* How to complete this task
From the line below containing "Given: Expand the Renk dropdown" to the final line, print each line exactly as written. No pictures belong in the copy.

* Information given

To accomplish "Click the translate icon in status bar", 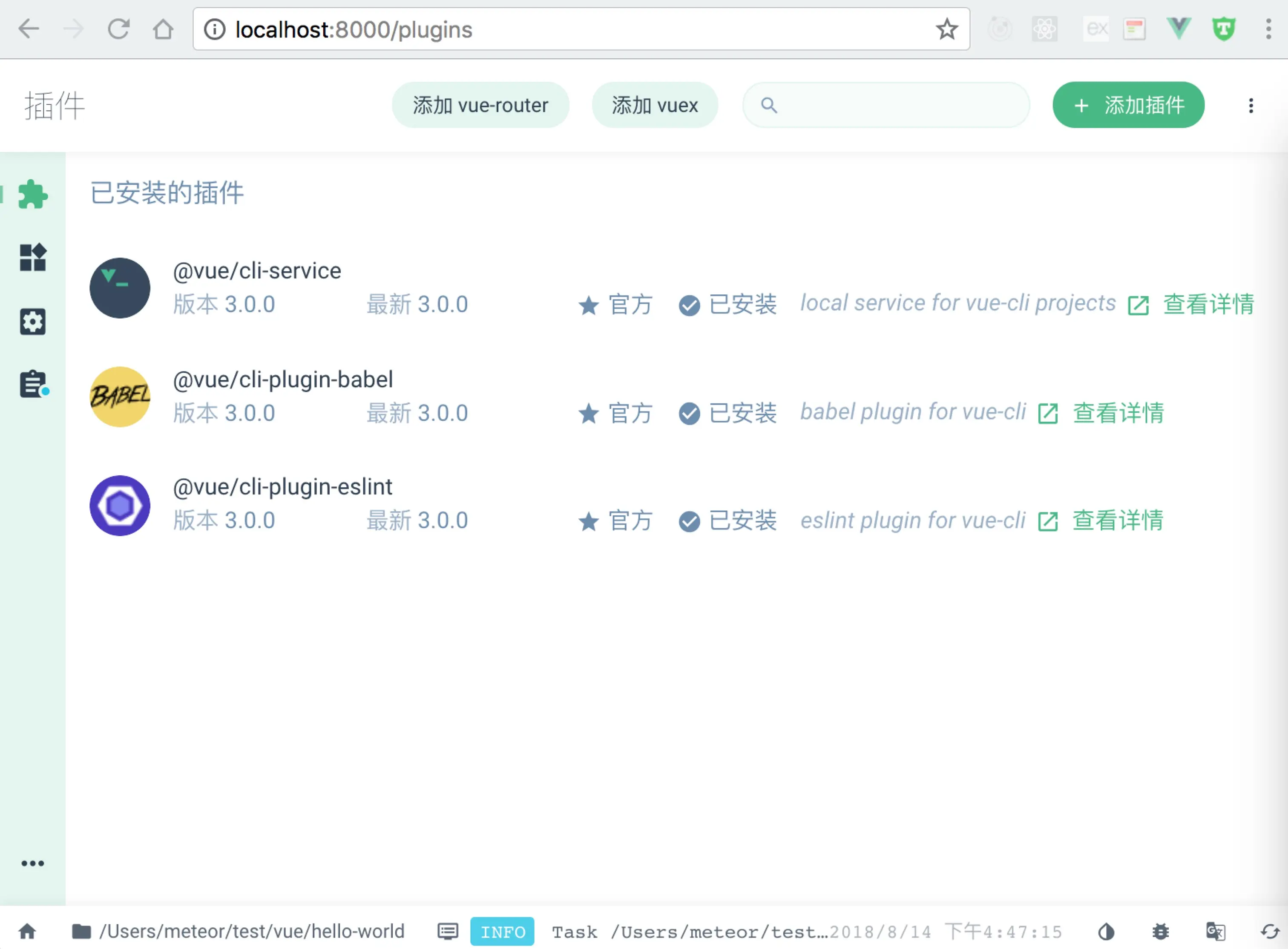I will [1215, 931].
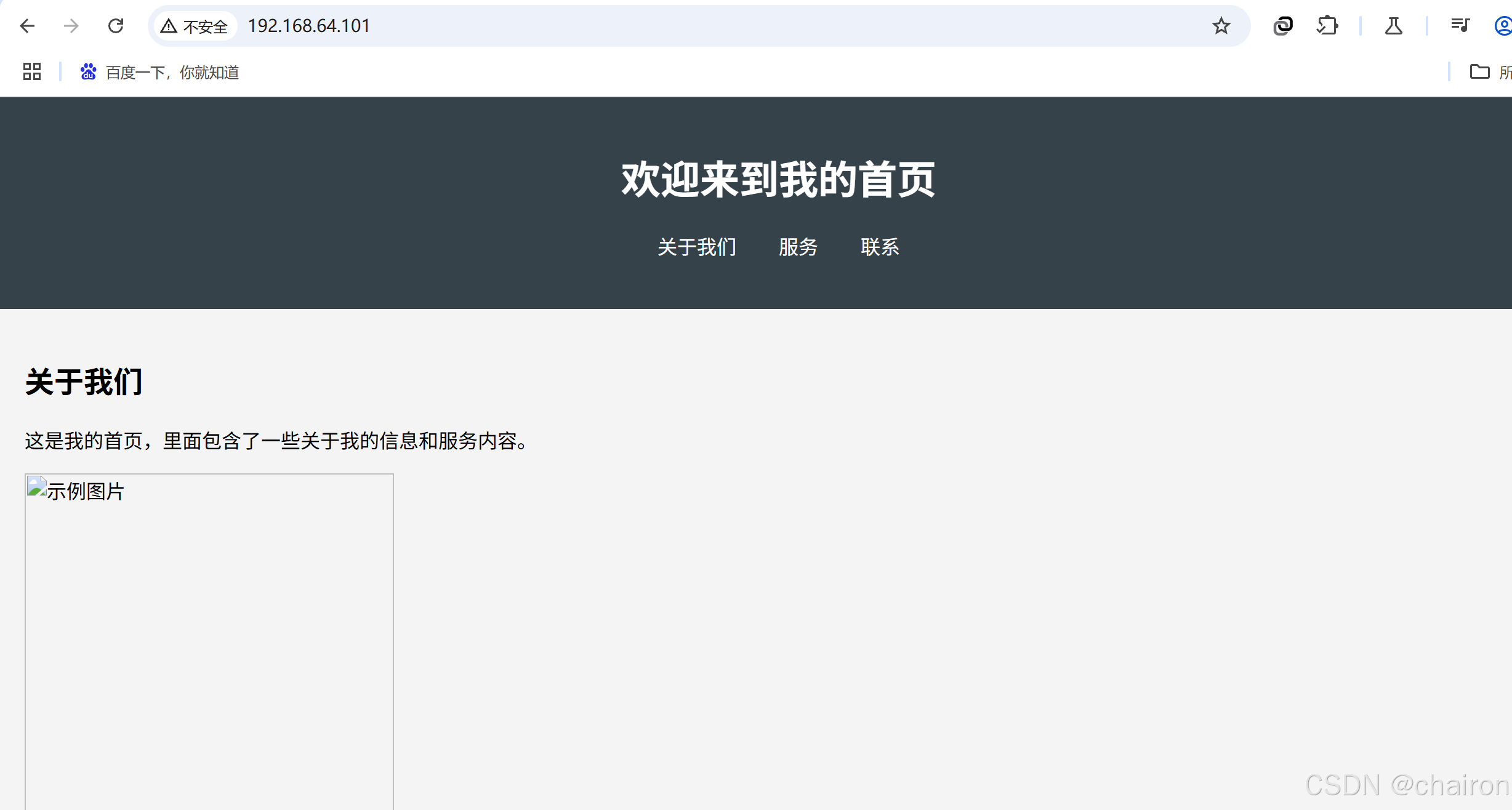Open the extensions puzzle icon
1512x810 pixels.
(x=1327, y=26)
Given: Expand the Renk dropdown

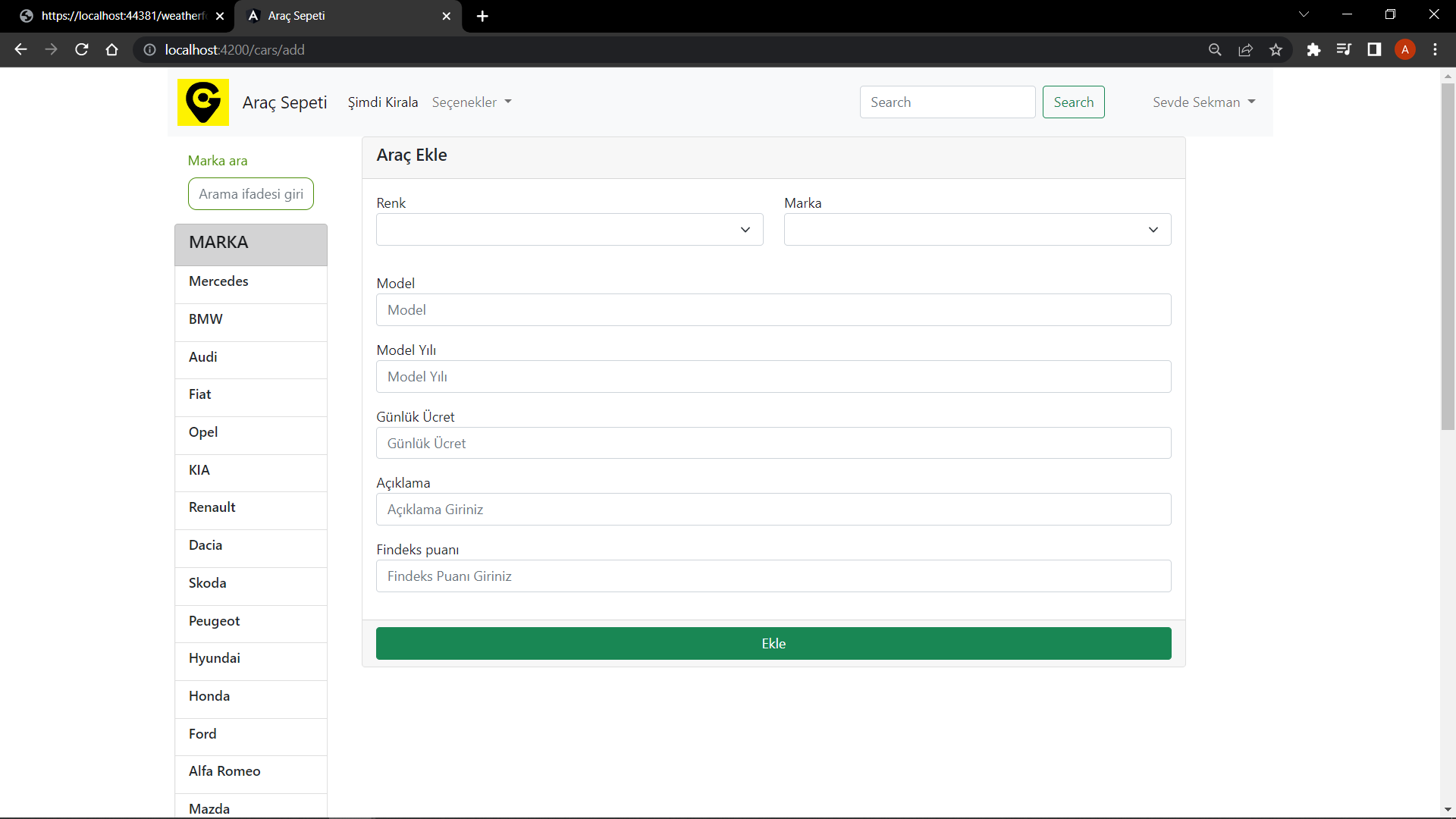Looking at the screenshot, I should pos(569,230).
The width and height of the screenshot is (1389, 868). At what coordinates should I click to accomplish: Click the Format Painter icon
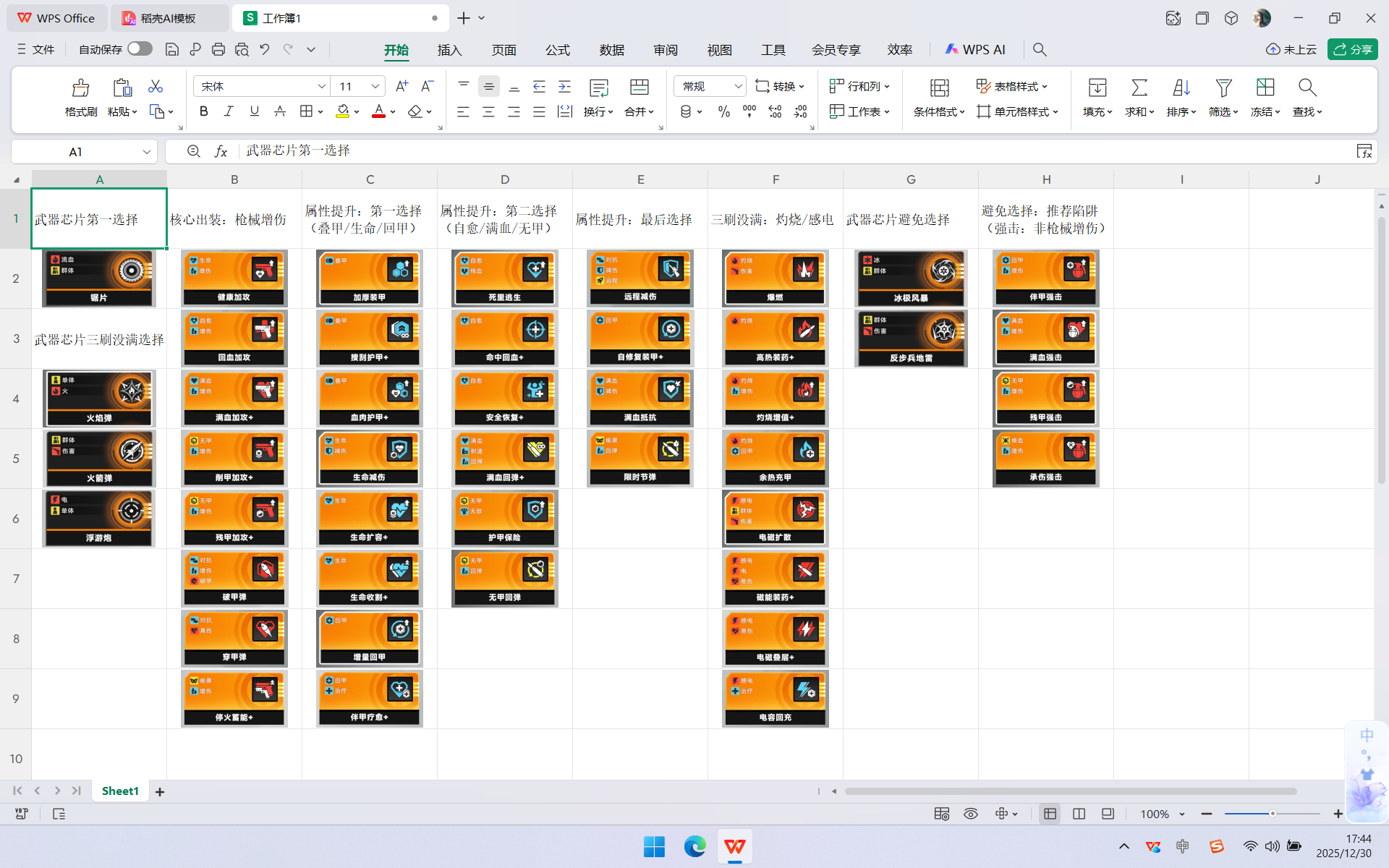[80, 88]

* Written response
Given: Expand the Renk dropdown

Looking at the screenshot, I should pos(569,230).
The width and height of the screenshot is (1389, 868). At what coordinates should I click to accomplish: Click the Format Painter icon
[80, 88]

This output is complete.